Der elektrisch angetriebene Microlino hat vor wenigen Tagen am Genfer Autosalon Premiere gefeiert. Inspiriert durch das Kultmobil Isetta war das Projekt in Winterthur gestartet: Acht Absolventen der ZHAW School of Engineering konzipierten in Zusammenarbeit mit den Partnern Designwerk und Micro Mobility Systems das urbane Kleinstfahrzeug – und einer von ihnen leitete schliesslich den Bau des Prototyps.

Mitte des vergangenen Jahrhunderts war sie verbreitet auf deutschen Strassen: die legendäre BMW Isetta. Angetrieben von einem 12-PS-Motor vermochte sie zwei Personen zu befördern, die wohlgemerkt nur über die markante Fronttür ein- und aussteigen konnten. Zwischen 1955 und 1962 verkaufte sich die Isetta über 160'000 Mal. Inspiriert vom Kultstatus der «Knutschkugel» stattete die Winterthurer Firma Designwerk rund 50 Jahre später eine originale Isetta mit einem Elektromotor aus. Diese «E-Setta» bildete den Startschuss für ein innovatives Projekt: Das beliebte Motorcoupé von damals sollte als Elektrofahrzeug wiedergeboren werden. Mit diesem Vorhaben wandte sich Designwerk an das Zentrum für Produkt- und Prozessentwicklung (ZPP) der ZHAW School of Engineering.

Mit drei Bachelorarbeiten zum Fahrzeugkonzept

«Im ersten Schritt ging es darum, die Machbarkeit abzuklären», so ZPP-Leiter Adrian Burri über das Vorgehen. «In der anschliessenden Konzipierung stand zunächst die Frage im Fokus, wie man den bisherigen Metallaufbau leichter und kostengünstiger gestalten könnte.» Die Antwort gaben zwei Maschinentechnik-Klassen des dritten Semesters: Anhand der in der Lehre vermittelten Konstruktionsmethodik und -systematik erarbeiteten die Studierenden mehrere Lösungsvorschläge. «Darunter waren überzeugende Ansätze mit Kunststoff-Bauteilen», so Burri. Überzeugt haben sie auch Wim Ouboter, Inhaber der Firma Micro Mobility Systems AG, der anschliessend den Auftrag für drei Bachelorarbeiten an der ZHAW School of Engineering vergab, um ein konkretes Fahrzeugkonzept zu erstellen. «Das Fahrzeug sollte höchstens 400 Kilogramm schwer sein und über einen rein elektrischen Antrieb verfügen», schildert Burri die Anforderungen. Am ZPP haben sich zwei Teams von je drei Maschinentechnik-Studierenden mit der Entwicklung des Fahrzeug-Unterbaus und -Aufbaus sowie mit der Gestaltung der Karosserie beschäftigt. Am Institut für Mechatronische Systeme (IMS) befasste sich ein Team von zwei Systemtechnik-Studierenden mit dem elektrischen Antriebskonzept.

---+---

*Aufgabe 1*.
Führe alle wörtlichen Aussagen von Adrian Burri auf, die der Text über den Microlino in Anführungszeichen zitiert.
*Aufgabe 2*.
Schreibe aus dem Text über den Microlino die Stelle wortgetreu ab, beginnend bei „Mitte des vergangenen“ und endend bei „School of Engineering.“.
Die anschliessenden Zeilen sind eigenständiges Material und gehören nicht zum Textauszug.

*Bereitgestellte Daten*.
---+---

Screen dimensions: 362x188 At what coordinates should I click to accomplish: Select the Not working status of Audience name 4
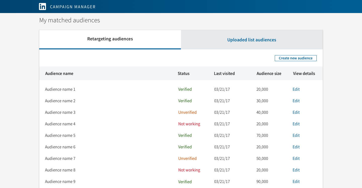[x=189, y=124]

---+---

*Lösung 1*.
1. «Im ersten Schritt ging es darum, die Machbarkeit abzuklären»
2. «In der anschliessenden Konzipierung stand zunächst die Frage im Fokus, wie man den bisherigen Metallaufbau leichter und kostengünstiger gestalten könnte.»
3. «Darunter waren überzeugende Ansätze mit Kunststoff-Bauteilen»
4. «Das Fahrzeug sollte höchstens 400 Kilogramm schwer sein und über einen rein elektrischen Antrieb verfügen»

*Lösung 2*.
Mitte des vergangenen Jahrhunderts war sie verbreitet auf deutschen Strassen: die legendäre BMW Isetta. Angetrieben von einem 12-PS-Motor vermochte sie zwei Personen zu befördern, die wohlgemerkt nur über die markante Fronttür ein- und aussteigen konnten. Zwischen 1955 und 1962 verkaufte sich die Isetta über 160'000 Mal. Inspiriert vom Kultstatus der «Knutschkugel» stattete die Winterthurer Firma Designwerk rund 50 Jahre später eine originale Isetta mit einem Elektromotor aus. Diese «E-Setta» bildete den Startschuss für ein innovatives Projekt: Das beliebte Motorcoupé von damals sollte als Elektrofahrzeug wiedergeboren werden. Mit diesem Vorhaben wandte sich Designwerk an das Zentrum für Produkt- und Prozessentwicklung (ZPP) der ZHAW School of Engineering.